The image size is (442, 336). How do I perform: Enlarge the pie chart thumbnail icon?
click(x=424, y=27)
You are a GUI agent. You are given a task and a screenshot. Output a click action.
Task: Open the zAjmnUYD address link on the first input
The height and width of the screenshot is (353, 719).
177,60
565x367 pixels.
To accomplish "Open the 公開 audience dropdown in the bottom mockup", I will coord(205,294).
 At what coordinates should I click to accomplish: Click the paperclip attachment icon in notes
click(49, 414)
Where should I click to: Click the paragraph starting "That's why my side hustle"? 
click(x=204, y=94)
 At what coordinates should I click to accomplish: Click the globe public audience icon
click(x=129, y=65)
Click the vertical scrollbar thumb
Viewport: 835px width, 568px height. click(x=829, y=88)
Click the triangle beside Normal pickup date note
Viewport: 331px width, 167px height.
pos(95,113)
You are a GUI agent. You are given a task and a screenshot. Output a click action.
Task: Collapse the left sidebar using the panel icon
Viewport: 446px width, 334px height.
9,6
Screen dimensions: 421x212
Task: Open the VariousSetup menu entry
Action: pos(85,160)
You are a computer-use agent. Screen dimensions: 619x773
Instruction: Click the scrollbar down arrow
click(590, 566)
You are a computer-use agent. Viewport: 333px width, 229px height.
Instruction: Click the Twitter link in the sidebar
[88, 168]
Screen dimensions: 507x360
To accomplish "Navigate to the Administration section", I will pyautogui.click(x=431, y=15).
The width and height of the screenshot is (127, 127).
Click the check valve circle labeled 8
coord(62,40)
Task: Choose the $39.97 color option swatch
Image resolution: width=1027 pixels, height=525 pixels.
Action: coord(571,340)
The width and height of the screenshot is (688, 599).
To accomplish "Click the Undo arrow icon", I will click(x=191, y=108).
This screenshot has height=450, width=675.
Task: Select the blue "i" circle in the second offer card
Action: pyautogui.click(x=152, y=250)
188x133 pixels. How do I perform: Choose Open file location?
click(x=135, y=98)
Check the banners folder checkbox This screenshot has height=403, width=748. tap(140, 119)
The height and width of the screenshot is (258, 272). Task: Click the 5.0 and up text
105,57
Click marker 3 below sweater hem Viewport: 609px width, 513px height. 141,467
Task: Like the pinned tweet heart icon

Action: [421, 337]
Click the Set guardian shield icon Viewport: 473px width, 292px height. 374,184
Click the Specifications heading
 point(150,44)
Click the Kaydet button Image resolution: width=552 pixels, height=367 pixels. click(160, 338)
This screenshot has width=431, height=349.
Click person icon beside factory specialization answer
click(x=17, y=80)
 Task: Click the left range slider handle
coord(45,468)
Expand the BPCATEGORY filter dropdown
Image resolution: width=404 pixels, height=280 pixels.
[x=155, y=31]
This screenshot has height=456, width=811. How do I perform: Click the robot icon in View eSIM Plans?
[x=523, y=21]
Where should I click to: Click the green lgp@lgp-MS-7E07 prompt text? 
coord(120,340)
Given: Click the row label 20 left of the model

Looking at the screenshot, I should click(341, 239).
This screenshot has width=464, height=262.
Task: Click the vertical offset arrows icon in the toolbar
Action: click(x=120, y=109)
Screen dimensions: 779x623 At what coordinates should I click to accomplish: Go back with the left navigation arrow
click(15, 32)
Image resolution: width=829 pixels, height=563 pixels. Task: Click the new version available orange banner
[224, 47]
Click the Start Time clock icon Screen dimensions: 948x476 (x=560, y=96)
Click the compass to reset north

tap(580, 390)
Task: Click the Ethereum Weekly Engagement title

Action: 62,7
——
### Task:
Transcribe all the material, keeping each word as it is.

### Solved problem:
The image size is (442, 336). How do I perform: Enlarge the pie chart thumbnail icon?
click(x=424, y=27)
You are a GUI agent. You are given a task and a screenshot. Output a click action.
Task: Open the zAjmnUYD address link on the first input
The height and width of the screenshot is (353, 719).
177,60
565x367 pixels.
To accomplish "Open the 公開 audience dropdown in the bottom mockup", I will coord(205,294).
 At what coordinates should I click to accomplish: Click the paperclip attachment icon in notes
click(49, 414)
Where should I click to: Click the paragraph starting "That's why my side hustle"? 
click(x=204, y=94)
 At what coordinates should I click to accomplish: Click the globe public audience icon
click(x=129, y=65)
Click the vertical scrollbar thumb
Viewport: 835px width, 568px height. click(x=829, y=88)
Click the triangle beside Normal pickup date note
Viewport: 331px width, 167px height.
pos(95,113)
You are a GUI agent. You are given a task and a screenshot. Output a click action.
Task: Collapse the left sidebar using the panel icon
Viewport: 446px width, 334px height.
9,6
Screen dimensions: 421x212
Task: Open the VariousSetup menu entry
Action: pos(85,160)
You are a computer-use agent. Screen dimensions: 619x773
Instruction: Click the scrollbar down arrow
click(590, 566)
You are a computer-use agent. Viewport: 333px width, 229px height.
Instruction: Click the Twitter link in the sidebar
[88, 168]
Screen dimensions: 507x360
To accomplish "Navigate to the Administration section", I will pyautogui.click(x=431, y=15).
The width and height of the screenshot is (127, 127).
Click the check valve circle labeled 8
coord(62,40)
Task: Choose the $39.97 color option swatch
Image resolution: width=1027 pixels, height=525 pixels.
Action: coord(571,340)
The width and height of the screenshot is (688, 599).
To accomplish "Click the Undo arrow icon", I will click(x=191, y=108).
This screenshot has height=450, width=675.
Task: Select the blue "i" circle in the second offer card
Action: pyautogui.click(x=152, y=250)
188x133 pixels. How do I perform: Choose Open file location?
click(x=135, y=98)
Check the banners folder checkbox This screenshot has height=403, width=748. tap(140, 119)
The height and width of the screenshot is (258, 272). Task: Click the 5.0 and up text
105,57
Click marker 3 below sweater hem Viewport: 609px width, 513px height. 141,467
Task: Like the pinned tweet heart icon

Action: [421, 337]
Click the Set guardian shield icon Viewport: 473px width, 292px height. 374,184
Click the Specifications heading
 point(150,44)
Click the Kaydet button Image resolution: width=552 pixels, height=367 pixels. click(160, 338)
This screenshot has width=431, height=349.
Click person icon beside factory specialization answer
click(x=17, y=80)
 Task: Click the left range slider handle
coord(45,468)
Expand the BPCATEGORY filter dropdown
Image resolution: width=404 pixels, height=280 pixels.
[x=155, y=31]
This screenshot has height=456, width=811. How do I perform: Click the robot icon in View eSIM Plans?
[x=523, y=21]
Where should I click to: Click the green lgp@lgp-MS-7E07 prompt text? 
coord(120,340)
Given: Click the row label 20 left of the model

Looking at the screenshot, I should click(341, 239).
This screenshot has width=464, height=262.
Task: Click the vertical offset arrows icon in the toolbar
Action: click(x=120, y=109)
Screen dimensions: 779x623 At what coordinates should I click to accomplish: Go back with the left navigation arrow
click(15, 32)
Image resolution: width=829 pixels, height=563 pixels. Task: Click the new version available orange banner
[224, 47]
Click the Start Time clock icon Screen dimensions: 948x476 (x=560, y=96)
Click the compass to reset north

tap(580, 390)
Task: Click the Ethereum Weekly Engagement title

Action: 62,7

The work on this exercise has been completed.